Purdue scientist Bruce Hamaker is studying how food-derived supplements could trigger the body’s own appetite regulation hormones
Drugs like Ozempic and Mounjaro have made regular headlines in recent years for their ability to facilitate weight loss – often dramatic weight loss. These drugs are known as glucagon-like peptide-1 (GLP-1) receptor agonists, and they work by mimicking the naturally occurring GLP-1 hormone in the gut. This hormone is released during digestion, and help regulate blood sugar and appetite. Though GLP-1 receptor agonists are effective for weight loss, they often come with side effects such as gas, nausea and constipation. And as soon as a person stops taking them, they often regain lost weight.
But what if there was a way to stimulate natural GLP-1 production within the body? That’s the question Purdue’s Bruce Hamaker is asking.

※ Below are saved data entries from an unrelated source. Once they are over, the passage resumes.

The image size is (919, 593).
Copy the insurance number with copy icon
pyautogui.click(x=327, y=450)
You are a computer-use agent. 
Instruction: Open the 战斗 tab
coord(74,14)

“This is our natural system for appetite regulation,” says Hamaker, distinguished professor of food science and director of Purdue’s Whistler Center for Carbohydrate Research. “Triggering it naturally shouldn’t have any side effects.”
The idea is this: GLP-1 production is triggered towards the end of the small intestine. But many starches are digested quickly in the upper parts of the intestine. So Hamaker and his team began to think of ways to get foods to be digested at a controlled rate, so they could reach the right part of the gut and trigger GLP-1 production.

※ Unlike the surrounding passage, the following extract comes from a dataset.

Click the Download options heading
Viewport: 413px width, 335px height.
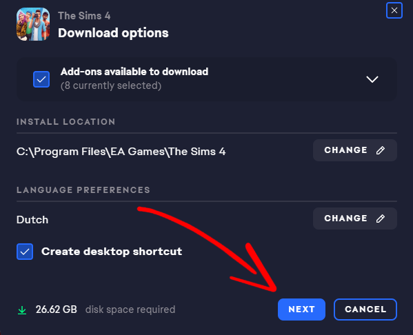(x=113, y=33)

An initial study, in rats, used starch-filled ‘microspheres’ made from a seaweed-derived material called alginate. The spheres were cooked, freeze-dried, and incorporated into rat chow.

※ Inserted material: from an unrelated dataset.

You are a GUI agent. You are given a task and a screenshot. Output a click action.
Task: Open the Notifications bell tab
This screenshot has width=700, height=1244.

“We showed that the rats ate less, and that the microspheres activated the hypothalamus – the brain’s appetite control center,” says Hamaker, who has been at Purdue since 1992.
Further studies showed the microspheres could reduce weight gain in mice placed on an obesogenic – weight gain-promoting – diet. They could also help obese mice lose weight faster.
“So that was really interesting,” Hamaker says.
But the microspheres were “not very pleasant to eat,” so Hamaker and his team went looking for a more palatable alternative. They discovered raw corn starch is digested at the right rate for GLP-1 stimulation, and combined the corn starch with a fiber that generates short-chain fatty acids in the large intestine, which also potentially can activate the GLP-1 system. The resulting powder can be mixed with water or other liquids and drunk.
Hamaker and his team are currently awaiting approval to launch a human study of this method in conjunction with IU Medical School, funded by the Heartland Children's Nutrition Collaborative. Teenage participants at IU’s pediatric obesity clinic will drink the starch mixture before meals over a period of two months, and will be monitored for weight loss, GLP-1 levels and other markers.
Eventually, Hamaker hopes to develop a supplement or food product to offer natural GLP-1 stimulation to consumers.
“I think there’s a real possibility of having those as a commercial product on the market that people would consume or drink before a meal and it would decrease food intake,” Hamaker says.
The product wouldn’t abet the kind of dramatic weight loss seen with Ozempic, but Hamaker says it could be useful for people going off such medications. He and collaborators in the Netherlands are currently working on getting funding to investigate this question.
“It could be used in a very effective method for maintenance of weight,” he says.